**Exercise**
Exclude the pictures, then repeat exactly each line from the one containing "The image size" to the final line of the records that follow.

**Supplied records**
↓
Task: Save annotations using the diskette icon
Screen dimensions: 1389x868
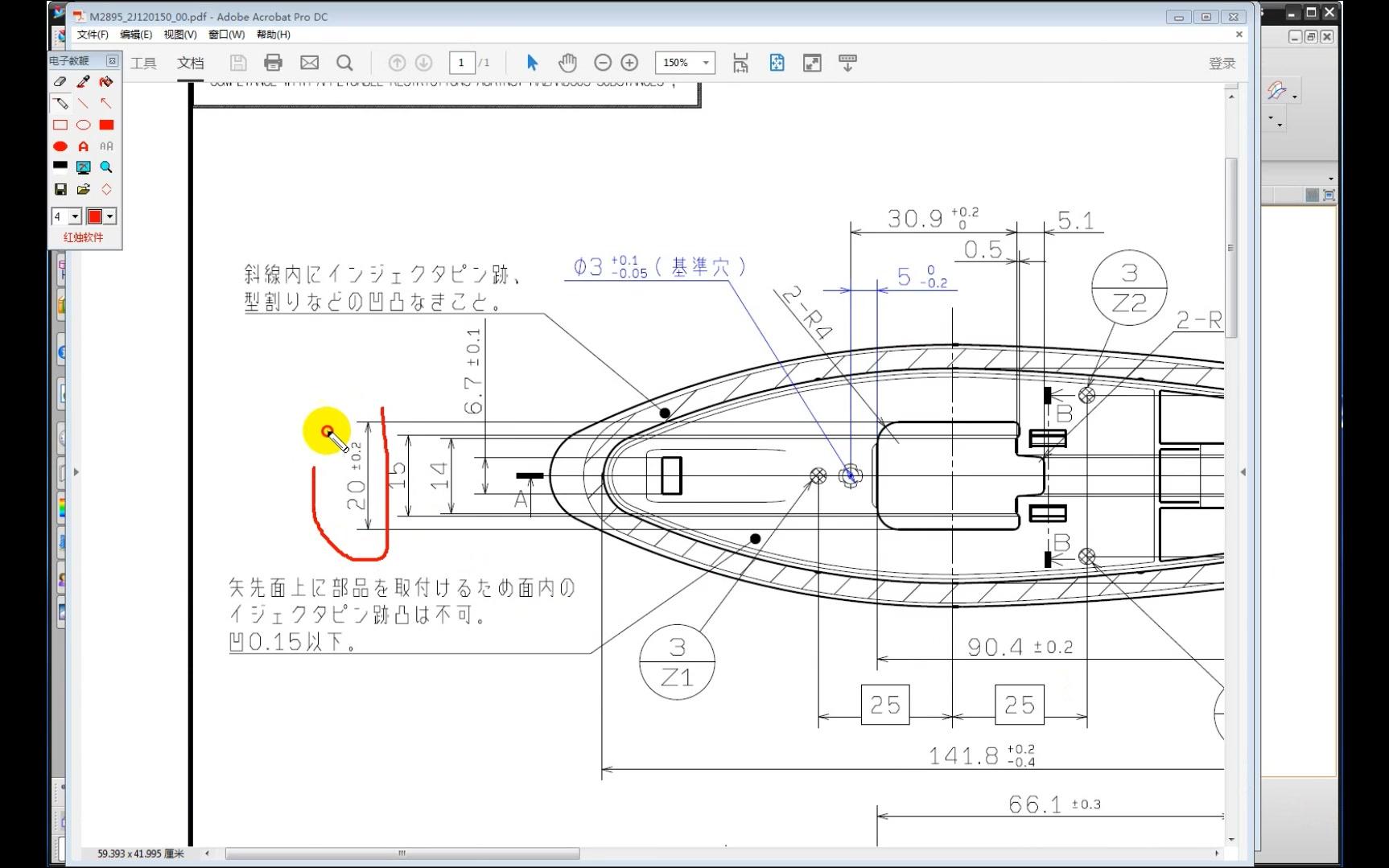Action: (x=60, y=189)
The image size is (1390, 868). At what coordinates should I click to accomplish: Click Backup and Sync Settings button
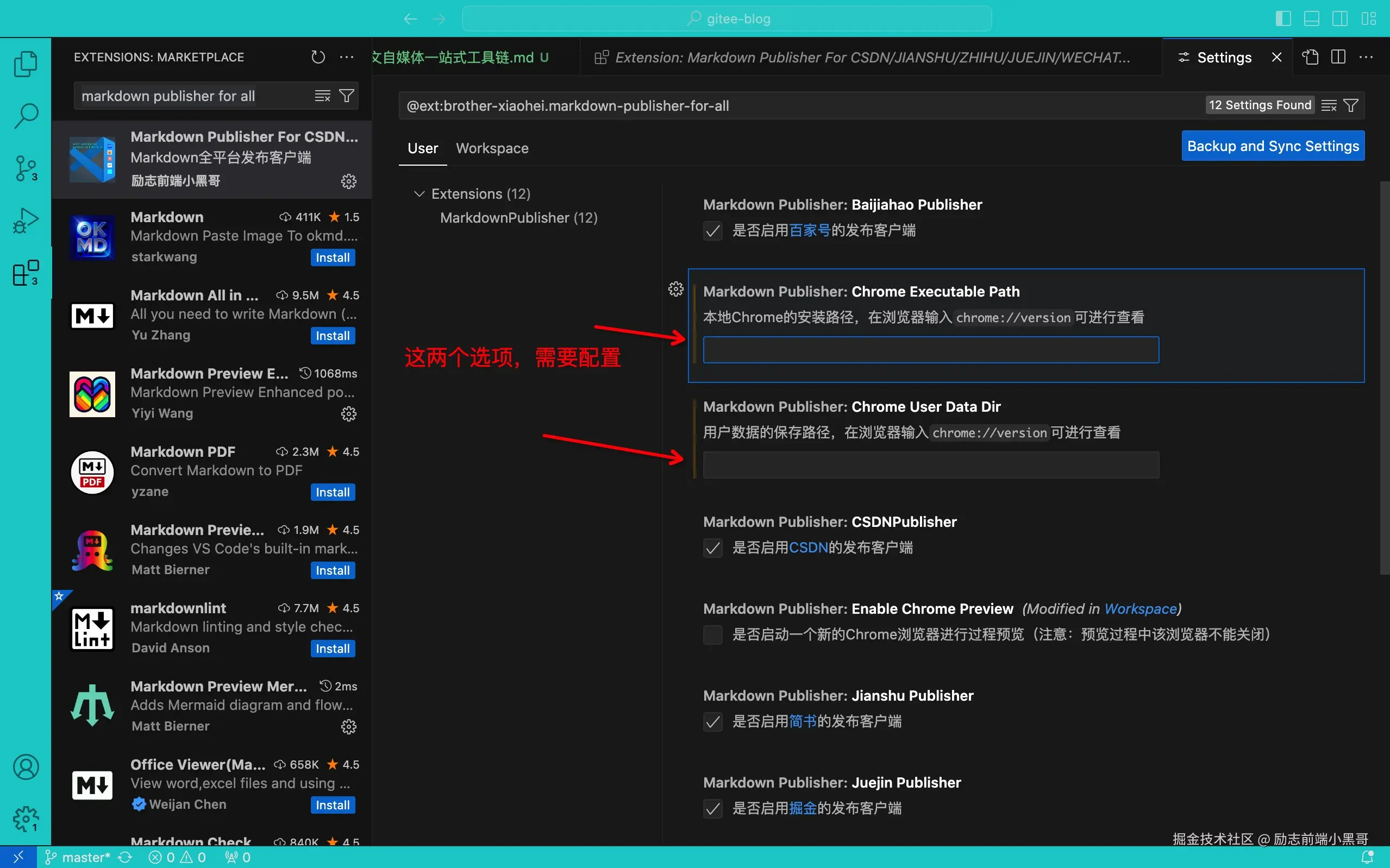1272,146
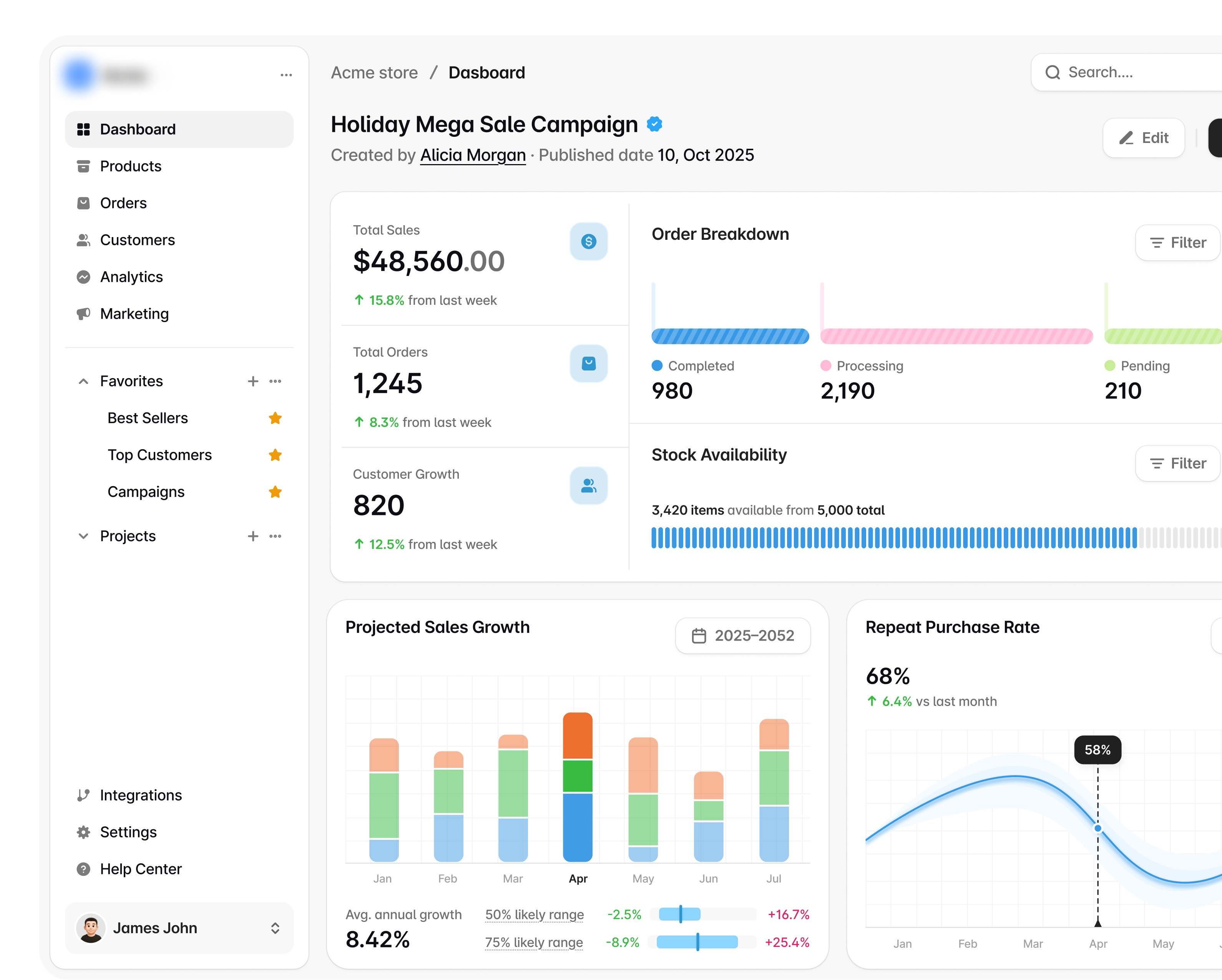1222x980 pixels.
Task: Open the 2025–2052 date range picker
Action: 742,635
↑
**Response for this exercise**
The image size is (1390, 868). At what coordinates should I click to accomplish: Click Backup and Sync Settings button
1272,146
1222x980 pixels.
Task: Open the 2025–2052 date range picker
Action: 742,635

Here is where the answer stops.